That may be presumptuous anyway. Gerard Piqué admitted that under normal circumstances you would back whoever came out of this weekend top to win the league, but not this time. All four have dropped points in the past fortnight alone. Sevilla lost on Monday, Barcelona the Thursday before, Atlético the Sunday before that and Madrid the previous evening. There may be life after Sunday still, yet this remains the moment. For Suárez especially, although there are many men who can take it from him, the prize is within reach.

Lionel Messi
Lionel Messi takes on the Atlético Madrid defence when Barcelona visited the Wanda Metropolitano in November. Photograph: Juanjo Martin/EPA

According to RAC1 radio station, Barcelona requested permission to organise a pre-match homage to Suárez. Despite the photo together on the pitch, Messi, who himself had wanted to leave, felt that his teammate and best mate did not get the farewell he deserved – “one of the most important players in the club’s history, kicked out.”
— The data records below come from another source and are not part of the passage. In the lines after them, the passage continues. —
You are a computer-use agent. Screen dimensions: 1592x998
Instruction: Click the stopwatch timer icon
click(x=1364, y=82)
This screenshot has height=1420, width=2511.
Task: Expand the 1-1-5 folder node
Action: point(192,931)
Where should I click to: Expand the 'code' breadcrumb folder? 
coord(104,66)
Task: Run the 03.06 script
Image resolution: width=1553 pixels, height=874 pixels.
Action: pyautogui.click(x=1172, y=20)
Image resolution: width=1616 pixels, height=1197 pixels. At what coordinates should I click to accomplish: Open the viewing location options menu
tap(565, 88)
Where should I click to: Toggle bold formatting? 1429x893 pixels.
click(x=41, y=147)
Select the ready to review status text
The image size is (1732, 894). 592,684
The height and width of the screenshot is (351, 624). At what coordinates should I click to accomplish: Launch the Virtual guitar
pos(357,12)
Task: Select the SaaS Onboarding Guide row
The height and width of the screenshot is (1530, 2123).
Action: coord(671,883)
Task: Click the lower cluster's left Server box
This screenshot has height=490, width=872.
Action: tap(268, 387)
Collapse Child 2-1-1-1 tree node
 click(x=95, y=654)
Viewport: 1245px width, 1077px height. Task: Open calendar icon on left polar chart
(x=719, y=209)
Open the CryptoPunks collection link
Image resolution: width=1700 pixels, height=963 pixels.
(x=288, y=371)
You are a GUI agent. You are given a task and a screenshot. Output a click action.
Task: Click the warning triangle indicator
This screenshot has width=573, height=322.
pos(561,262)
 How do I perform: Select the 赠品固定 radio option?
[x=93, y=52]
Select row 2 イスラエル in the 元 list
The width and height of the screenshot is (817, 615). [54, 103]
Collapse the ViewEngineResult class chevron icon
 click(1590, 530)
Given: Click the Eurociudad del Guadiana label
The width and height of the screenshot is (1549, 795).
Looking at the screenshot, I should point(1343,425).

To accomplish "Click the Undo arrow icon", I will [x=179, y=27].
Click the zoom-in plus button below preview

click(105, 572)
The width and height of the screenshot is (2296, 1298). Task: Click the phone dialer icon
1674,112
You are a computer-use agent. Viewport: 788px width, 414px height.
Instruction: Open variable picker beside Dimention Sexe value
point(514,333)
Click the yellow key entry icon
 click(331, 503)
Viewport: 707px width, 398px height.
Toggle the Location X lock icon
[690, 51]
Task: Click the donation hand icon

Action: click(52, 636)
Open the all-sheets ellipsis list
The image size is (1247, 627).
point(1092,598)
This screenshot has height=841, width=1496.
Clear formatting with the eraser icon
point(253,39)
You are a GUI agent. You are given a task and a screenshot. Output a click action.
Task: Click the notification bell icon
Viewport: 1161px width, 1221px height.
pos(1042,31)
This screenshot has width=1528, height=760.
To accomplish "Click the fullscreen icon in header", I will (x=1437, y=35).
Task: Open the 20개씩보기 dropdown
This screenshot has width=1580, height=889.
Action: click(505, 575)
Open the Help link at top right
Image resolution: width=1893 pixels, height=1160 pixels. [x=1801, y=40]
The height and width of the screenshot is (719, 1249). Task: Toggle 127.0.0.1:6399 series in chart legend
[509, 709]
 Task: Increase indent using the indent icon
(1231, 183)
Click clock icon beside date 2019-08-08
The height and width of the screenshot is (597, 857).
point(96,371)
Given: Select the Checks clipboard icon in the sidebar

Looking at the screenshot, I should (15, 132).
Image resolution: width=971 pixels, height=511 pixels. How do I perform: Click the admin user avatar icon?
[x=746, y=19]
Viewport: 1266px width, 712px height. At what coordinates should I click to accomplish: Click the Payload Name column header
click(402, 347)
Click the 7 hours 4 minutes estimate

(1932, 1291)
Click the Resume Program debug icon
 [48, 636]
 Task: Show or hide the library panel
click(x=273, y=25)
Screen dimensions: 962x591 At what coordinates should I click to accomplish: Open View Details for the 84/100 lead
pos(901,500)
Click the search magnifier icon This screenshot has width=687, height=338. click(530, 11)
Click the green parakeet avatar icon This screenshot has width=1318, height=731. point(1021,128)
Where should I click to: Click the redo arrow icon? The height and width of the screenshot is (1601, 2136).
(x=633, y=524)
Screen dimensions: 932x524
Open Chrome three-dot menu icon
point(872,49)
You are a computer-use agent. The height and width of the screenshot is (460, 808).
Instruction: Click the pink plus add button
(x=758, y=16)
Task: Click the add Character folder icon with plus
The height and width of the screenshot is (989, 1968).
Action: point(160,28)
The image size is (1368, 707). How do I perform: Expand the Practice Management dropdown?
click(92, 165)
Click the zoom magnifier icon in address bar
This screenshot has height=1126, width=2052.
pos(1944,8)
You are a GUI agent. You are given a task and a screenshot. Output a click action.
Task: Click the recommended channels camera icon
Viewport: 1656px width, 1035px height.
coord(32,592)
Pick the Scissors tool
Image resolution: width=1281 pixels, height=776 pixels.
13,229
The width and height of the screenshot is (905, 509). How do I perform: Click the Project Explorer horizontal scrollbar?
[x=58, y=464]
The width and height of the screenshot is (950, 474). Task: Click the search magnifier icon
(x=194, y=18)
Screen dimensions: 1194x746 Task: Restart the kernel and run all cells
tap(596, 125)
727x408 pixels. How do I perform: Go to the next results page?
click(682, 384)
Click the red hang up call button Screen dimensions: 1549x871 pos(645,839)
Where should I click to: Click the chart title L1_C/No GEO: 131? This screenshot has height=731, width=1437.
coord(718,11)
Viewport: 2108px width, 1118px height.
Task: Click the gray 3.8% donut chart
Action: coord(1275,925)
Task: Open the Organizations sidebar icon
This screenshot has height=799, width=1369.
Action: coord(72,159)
As for Suárez, he had said he would not celebrate a goal against Barcelona but he might “point to a certain place”, hinting at his anger at Josep Maria Bartomeu. With the club under a new president now, there will be no need for that and there is a willingness to build bridges under Joan Laporta. A tweet from the club called Suárez “a rival now, but a friend always”. Perhaps they hope too that a pre-game homage might blunt the edge of a footballer sometimes fuelled by fury, who Simeone said had been “vindicated” this season, “doing things no one expected of him”. The rewards that await are huge, revenge and redemption for all of them, Sevilla and Madrid too, at the end of a season no one thought would close like this, the tightest in decades.

But, then, as Diego Simeone said when he was reminded that he had never won at the Camp Nou as Atlético’s manager, “there’s a first time for everything in life.”